**WHAT IS REQUIRED**
Rewrite the data below, changing each "Instruction" to "Directive" and keeping everything else the same.

**RECORDS FOR THE EXERCISE**

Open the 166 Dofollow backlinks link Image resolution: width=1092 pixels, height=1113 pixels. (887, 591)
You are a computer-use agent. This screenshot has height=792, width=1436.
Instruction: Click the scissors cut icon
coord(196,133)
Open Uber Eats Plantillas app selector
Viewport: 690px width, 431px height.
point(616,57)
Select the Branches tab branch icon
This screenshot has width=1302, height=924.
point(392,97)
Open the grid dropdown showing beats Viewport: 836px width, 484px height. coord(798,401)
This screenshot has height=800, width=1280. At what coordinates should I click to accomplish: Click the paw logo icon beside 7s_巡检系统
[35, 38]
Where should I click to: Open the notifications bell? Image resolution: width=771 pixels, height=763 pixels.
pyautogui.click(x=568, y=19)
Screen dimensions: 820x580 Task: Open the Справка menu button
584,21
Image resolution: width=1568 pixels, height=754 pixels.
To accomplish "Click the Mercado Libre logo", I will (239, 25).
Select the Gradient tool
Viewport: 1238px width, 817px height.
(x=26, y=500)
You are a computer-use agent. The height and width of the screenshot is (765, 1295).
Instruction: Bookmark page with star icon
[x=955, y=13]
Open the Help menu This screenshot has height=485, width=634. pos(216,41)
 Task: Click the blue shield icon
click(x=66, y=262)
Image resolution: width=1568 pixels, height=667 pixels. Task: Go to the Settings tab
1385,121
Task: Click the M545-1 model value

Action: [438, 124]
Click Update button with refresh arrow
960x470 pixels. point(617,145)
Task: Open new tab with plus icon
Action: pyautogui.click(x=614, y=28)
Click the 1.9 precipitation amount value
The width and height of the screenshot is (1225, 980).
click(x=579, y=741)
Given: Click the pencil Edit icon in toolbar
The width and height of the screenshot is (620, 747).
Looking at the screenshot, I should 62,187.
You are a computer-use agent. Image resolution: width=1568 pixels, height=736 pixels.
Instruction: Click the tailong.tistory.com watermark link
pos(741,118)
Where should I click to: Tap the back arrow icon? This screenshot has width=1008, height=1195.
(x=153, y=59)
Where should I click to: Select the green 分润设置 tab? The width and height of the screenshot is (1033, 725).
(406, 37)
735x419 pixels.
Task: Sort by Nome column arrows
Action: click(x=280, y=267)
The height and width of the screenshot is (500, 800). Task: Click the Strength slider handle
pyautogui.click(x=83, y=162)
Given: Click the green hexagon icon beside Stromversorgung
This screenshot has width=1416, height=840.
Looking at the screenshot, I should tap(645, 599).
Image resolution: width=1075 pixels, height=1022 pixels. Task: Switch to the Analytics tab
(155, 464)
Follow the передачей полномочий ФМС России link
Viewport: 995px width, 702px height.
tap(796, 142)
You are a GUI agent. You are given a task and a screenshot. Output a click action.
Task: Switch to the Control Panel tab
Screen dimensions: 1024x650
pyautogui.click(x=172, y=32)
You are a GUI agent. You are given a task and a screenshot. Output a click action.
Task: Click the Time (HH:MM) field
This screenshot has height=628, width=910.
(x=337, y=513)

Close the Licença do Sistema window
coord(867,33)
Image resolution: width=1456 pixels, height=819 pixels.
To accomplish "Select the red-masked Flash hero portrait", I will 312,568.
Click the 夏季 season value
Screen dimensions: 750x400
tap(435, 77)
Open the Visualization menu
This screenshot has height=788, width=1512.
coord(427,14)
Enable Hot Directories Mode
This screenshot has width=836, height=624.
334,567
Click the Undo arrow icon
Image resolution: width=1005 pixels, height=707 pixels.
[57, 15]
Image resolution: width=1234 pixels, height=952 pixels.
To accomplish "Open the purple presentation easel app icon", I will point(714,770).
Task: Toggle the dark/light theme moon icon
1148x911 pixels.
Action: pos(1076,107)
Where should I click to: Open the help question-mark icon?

**COMPLETED EXERCISE**
Open the 166 Dofollow backlinks link Image resolution: width=1092 pixels, height=1113 pixels. (887, 591)
You are a computer-use agent. This screenshot has height=792, width=1436.
Directive: Click the scissors cut icon
coord(196,133)
Open Uber Eats Plantillas app selector
Viewport: 690px width, 431px height.
point(616,57)
Select the Branches tab branch icon
This screenshot has width=1302, height=924.
point(392,97)
Open the grid dropdown showing beats Viewport: 836px width, 484px height. coord(798,401)
This screenshot has height=800, width=1280. At what coordinates should I click to accomplish: Click the paw logo icon beside 7s_巡检系统
[35, 38]
Where should I click to: Open the notifications bell? Image resolution: width=771 pixels, height=763 pixels.
pyautogui.click(x=568, y=19)
Screen dimensions: 820x580 Task: Open the Справка menu button
584,21
Image resolution: width=1568 pixels, height=754 pixels.
To accomplish "Click the Mercado Libre logo", I will (239, 25).
Select the Gradient tool
Viewport: 1238px width, 817px height.
(x=26, y=500)
You are a computer-use agent. The height and width of the screenshot is (765, 1295).
Directive: Bookmark page with star icon
[x=955, y=13]
Open the Help menu This screenshot has height=485, width=634. pos(216,41)
 Task: Click the blue shield icon
click(x=66, y=262)
Image resolution: width=1568 pixels, height=667 pixels. Task: Go to the Settings tab
1385,121
Task: Click the M545-1 model value

Action: [438, 124]
Click Update button with refresh arrow
960x470 pixels. point(617,145)
Task: Open new tab with plus icon
Action: pyautogui.click(x=614, y=28)
Click the 1.9 precipitation amount value
The width and height of the screenshot is (1225, 980).
click(x=579, y=741)
Given: Click the pencil Edit icon in toolbar
The width and height of the screenshot is (620, 747).
Looking at the screenshot, I should 62,187.
You are a computer-use agent. Image resolution: width=1568 pixels, height=736 pixels.
Directive: Click the tailong.tistory.com watermark link
pos(741,118)
Where should I click to: Tap the back arrow icon? This screenshot has width=1008, height=1195.
(x=153, y=59)
Where should I click to: Select the green 分润设置 tab? The width and height of the screenshot is (1033, 725).
(406, 37)
735x419 pixels.
Task: Sort by Nome column arrows
Action: click(x=280, y=267)
The height and width of the screenshot is (500, 800). Task: Click the Strength slider handle
pyautogui.click(x=83, y=162)
Given: Click the green hexagon icon beside Stromversorgung
This screenshot has width=1416, height=840.
Looking at the screenshot, I should tap(645, 599).
Image resolution: width=1075 pixels, height=1022 pixels. Task: Switch to the Analytics tab
(155, 464)
Follow the передачей полномочий ФМС России link
Viewport: 995px width, 702px height.
tap(796, 142)
You are a GUI agent. You are given a task and a screenshot. Output a click action.
Task: Switch to the Control Panel tab
Screen dimensions: 1024x650
pyautogui.click(x=172, y=32)
You are a GUI agent. You are given a task and a screenshot. Output a click action.
Task: Click the Time (HH:MM) field
This screenshot has height=628, width=910.
(x=337, y=513)

Close the Licença do Sistema window
coord(867,33)
Image resolution: width=1456 pixels, height=819 pixels.
To accomplish "Select the red-masked Flash hero portrait", I will 312,568.
Click the 夏季 season value
Screen dimensions: 750x400
tap(435, 77)
Open the Visualization menu
This screenshot has height=788, width=1512.
coord(427,14)
Enable Hot Directories Mode
This screenshot has width=836, height=624.
334,567
Click the Undo arrow icon
Image resolution: width=1005 pixels, height=707 pixels.
[57, 15]
Image resolution: width=1234 pixels, height=952 pixels.
To accomplish "Open the purple presentation easel app icon", I will point(714,770).
Task: Toggle the dark/light theme moon icon
1148x911 pixels.
Action: pos(1076,107)
Where should I click to: Open the help question-mark icon?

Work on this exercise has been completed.